When fighting drew near to the small village of Montigny-en-Ostrevent, France, near the end of the First World War, civilians wisely evacuated.

When they returned home, many found their houses and cottages occupied by Canadian liberators—squatters who were nonetheless warmly welcomed.

“We struck a fine cottage for a billet,” wrote signaller Elmer McKay of the Toronto Regiment in his diary on Oct. 23, 1918. “Cleaned out the house. Got bed to sleep in. Table to eat at, with full dinner set. Vase of flowers. Stove with plenty of coal for fire. Made a real comfy Home Sweet Home. This is a jake old war. Almost every night since start from Canal de la Sensée we have found a bed to sleep in. Aaaa…”

The next day, they discovered villagers’ gardens “still full of vegetables.” Of which they no doubt took liberal advantage.

Within two days, villagers began returning.

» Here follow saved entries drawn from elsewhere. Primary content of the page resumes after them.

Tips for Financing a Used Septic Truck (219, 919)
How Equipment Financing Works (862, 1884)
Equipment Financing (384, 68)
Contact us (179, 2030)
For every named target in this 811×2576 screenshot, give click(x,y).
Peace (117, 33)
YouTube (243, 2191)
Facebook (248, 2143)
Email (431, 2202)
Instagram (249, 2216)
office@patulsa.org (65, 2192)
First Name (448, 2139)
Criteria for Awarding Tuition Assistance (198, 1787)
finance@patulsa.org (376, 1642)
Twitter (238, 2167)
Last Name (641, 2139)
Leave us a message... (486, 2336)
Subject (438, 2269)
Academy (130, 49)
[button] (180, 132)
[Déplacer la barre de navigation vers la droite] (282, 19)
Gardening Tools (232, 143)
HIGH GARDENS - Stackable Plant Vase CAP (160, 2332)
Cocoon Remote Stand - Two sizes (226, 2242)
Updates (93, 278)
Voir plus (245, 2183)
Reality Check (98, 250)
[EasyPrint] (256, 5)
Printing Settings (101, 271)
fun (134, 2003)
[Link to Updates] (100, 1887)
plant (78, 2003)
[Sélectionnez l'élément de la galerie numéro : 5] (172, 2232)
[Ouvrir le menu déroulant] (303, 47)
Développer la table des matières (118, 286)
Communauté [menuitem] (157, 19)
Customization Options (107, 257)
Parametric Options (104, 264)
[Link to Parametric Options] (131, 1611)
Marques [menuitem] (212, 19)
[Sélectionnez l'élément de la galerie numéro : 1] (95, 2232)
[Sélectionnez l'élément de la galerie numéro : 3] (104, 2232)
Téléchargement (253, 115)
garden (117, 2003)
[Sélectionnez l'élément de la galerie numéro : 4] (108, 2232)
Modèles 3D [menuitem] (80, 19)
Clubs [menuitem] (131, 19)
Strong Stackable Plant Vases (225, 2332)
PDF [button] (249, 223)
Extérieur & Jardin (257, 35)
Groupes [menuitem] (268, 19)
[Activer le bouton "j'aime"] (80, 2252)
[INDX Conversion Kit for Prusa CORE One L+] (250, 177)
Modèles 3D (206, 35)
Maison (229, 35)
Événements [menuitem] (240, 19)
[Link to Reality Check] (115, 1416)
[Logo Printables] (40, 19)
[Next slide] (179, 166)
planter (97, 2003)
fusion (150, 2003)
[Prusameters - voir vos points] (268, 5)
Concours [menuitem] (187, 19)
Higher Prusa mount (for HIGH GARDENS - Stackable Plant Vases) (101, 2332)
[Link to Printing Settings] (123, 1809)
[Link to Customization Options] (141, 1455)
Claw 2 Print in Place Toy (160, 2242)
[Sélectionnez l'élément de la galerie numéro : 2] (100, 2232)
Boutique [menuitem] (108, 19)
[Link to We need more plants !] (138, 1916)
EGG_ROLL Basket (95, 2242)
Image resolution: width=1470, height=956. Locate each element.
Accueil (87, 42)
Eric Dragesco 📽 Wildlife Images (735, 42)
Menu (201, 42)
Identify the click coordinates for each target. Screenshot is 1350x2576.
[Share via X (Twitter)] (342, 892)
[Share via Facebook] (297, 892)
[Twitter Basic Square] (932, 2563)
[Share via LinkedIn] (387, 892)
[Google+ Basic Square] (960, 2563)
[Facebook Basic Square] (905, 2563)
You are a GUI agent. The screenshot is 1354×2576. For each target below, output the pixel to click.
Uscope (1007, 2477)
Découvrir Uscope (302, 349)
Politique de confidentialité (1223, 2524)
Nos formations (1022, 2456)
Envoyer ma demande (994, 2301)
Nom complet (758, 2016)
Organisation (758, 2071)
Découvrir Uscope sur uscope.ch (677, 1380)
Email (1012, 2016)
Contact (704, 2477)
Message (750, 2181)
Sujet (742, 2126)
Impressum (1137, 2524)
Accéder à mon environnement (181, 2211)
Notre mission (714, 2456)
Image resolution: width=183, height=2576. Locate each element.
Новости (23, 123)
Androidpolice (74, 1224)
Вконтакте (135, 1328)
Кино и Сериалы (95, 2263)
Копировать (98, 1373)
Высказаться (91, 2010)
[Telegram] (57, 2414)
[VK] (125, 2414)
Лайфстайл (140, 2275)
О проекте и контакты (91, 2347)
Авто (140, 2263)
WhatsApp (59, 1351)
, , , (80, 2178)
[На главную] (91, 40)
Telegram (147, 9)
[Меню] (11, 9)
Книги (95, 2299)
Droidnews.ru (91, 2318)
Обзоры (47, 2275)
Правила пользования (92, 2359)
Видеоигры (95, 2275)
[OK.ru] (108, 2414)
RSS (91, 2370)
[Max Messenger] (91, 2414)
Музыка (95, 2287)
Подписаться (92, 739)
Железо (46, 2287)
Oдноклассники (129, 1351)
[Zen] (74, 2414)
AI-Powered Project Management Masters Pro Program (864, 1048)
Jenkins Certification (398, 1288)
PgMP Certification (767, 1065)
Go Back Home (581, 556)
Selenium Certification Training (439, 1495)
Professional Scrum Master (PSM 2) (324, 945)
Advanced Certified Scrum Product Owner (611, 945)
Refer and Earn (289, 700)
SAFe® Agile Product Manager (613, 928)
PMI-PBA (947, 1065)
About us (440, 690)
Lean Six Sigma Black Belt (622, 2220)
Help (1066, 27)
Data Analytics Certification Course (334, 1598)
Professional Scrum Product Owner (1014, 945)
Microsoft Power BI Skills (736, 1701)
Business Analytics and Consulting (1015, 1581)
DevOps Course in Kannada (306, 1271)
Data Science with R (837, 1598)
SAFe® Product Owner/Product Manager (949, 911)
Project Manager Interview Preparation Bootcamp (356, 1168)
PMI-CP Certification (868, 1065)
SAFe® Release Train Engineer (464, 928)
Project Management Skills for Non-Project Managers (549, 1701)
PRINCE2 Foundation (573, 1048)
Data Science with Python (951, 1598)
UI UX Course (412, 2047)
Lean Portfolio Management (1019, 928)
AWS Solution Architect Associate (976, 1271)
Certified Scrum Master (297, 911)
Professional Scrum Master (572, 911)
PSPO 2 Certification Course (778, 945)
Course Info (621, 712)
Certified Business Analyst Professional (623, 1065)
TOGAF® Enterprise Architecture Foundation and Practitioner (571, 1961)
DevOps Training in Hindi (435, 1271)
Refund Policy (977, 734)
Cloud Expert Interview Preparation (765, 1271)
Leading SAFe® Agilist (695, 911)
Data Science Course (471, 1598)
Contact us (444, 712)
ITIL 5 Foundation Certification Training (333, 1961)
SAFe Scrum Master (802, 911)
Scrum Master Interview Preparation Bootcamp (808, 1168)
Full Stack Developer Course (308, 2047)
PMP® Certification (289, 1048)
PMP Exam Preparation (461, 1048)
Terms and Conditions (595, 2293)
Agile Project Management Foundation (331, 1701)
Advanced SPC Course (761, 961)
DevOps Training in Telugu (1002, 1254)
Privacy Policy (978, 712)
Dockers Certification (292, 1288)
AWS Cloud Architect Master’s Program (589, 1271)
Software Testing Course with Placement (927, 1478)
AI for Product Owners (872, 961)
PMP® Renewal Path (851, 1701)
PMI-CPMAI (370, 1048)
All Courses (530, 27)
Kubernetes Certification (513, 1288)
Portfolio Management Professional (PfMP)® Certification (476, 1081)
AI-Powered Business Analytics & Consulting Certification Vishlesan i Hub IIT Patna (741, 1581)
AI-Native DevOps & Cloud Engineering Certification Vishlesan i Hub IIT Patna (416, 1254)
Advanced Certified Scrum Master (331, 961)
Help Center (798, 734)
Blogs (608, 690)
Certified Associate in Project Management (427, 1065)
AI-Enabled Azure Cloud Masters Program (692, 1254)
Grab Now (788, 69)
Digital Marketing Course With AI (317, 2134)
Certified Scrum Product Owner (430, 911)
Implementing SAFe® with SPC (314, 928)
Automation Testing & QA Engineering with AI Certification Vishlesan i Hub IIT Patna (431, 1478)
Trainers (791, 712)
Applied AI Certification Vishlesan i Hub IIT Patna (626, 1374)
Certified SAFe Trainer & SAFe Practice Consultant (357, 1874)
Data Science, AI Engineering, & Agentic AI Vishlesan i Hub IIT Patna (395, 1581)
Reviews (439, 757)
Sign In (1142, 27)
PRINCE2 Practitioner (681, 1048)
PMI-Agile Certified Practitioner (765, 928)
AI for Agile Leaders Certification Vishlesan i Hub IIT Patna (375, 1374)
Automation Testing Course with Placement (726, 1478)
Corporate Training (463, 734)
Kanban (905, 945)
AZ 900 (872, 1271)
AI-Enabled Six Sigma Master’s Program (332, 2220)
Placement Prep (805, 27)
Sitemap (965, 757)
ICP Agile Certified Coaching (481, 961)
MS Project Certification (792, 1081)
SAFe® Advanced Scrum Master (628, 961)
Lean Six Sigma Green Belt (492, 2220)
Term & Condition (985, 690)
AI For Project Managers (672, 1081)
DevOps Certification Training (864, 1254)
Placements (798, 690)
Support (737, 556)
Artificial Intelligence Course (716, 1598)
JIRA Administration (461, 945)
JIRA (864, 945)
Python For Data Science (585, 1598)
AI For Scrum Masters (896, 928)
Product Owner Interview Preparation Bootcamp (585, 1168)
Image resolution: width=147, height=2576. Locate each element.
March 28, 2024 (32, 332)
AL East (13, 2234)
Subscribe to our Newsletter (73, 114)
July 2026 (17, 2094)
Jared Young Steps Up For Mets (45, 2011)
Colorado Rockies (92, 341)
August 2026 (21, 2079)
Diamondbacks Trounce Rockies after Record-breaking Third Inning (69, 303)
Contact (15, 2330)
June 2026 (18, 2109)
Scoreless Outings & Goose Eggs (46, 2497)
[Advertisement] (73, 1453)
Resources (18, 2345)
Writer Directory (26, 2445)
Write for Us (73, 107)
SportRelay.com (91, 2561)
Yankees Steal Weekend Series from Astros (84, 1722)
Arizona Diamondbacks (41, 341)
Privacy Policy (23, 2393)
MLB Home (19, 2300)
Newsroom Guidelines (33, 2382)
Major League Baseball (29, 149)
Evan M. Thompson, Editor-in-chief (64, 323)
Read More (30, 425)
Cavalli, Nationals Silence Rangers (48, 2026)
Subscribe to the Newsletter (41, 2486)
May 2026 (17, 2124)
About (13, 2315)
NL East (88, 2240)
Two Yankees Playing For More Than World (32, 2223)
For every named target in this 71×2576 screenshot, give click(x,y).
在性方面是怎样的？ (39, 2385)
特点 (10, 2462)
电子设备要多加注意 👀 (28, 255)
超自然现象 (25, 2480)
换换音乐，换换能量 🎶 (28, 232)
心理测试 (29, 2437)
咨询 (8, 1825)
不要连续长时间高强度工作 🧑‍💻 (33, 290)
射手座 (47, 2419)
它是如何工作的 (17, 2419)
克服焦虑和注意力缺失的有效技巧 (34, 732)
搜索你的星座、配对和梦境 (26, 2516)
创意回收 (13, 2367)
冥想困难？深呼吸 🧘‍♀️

“They are perfectly satisfied to have soldiers sleeping in their houses,” reads the war diary of the 3rd Battalion on Oct. 25, 1918. “Our men and the civilians most friendly. ‘Soldats Canadienne très bon’ is all they say. Our men share their rations with them. The French are very grateful as they have not had meat for three years. They are in very bad shape physically through starvation by the Huns.”

Three days later, relief supplies began to arrive. “There are nine men and 20 women and one child, all without food. The men divide their rations with them and assist them every way possible,” said the diary.

Yet when soldiers investigated the cellar at nearby Lambrech Chateau, which had at times hosted German General Erich Ludendorff and President Paul Von Hindenburg, they found “thousands of bushels of potatoes,” wrote McKay. “Fritz flooded the cellar, but we got to work and rescued the murphies.”

As the war ground on and on, food shortages spread farther and farther across Europe. Germany regularly requisitioned food from the local population in occupied territory, since German citizens themselves were on a near-starvation diet.

The shortages even reached the Middle East. “Jerusalem has not seen worse days,” wrote Arab diarist Ihsan Turjman in 1916. “Bread and flour supplies have almost totally dried up…for several days the municipality distributed some kind of black bread to the poor, the likes of which I have never seen. People used to fight over the limited supplies, sometimes waiting in line until midnight. Now, even that bread is no longer available.”

The First World War was also a war of bread and potatoes, said historian Avner Offner. The situation was not immediately rectified after the war. In France, fields were littered with unexploded artillery shells and had to be cleared before crops could be sown. Those shells continue to surface even today.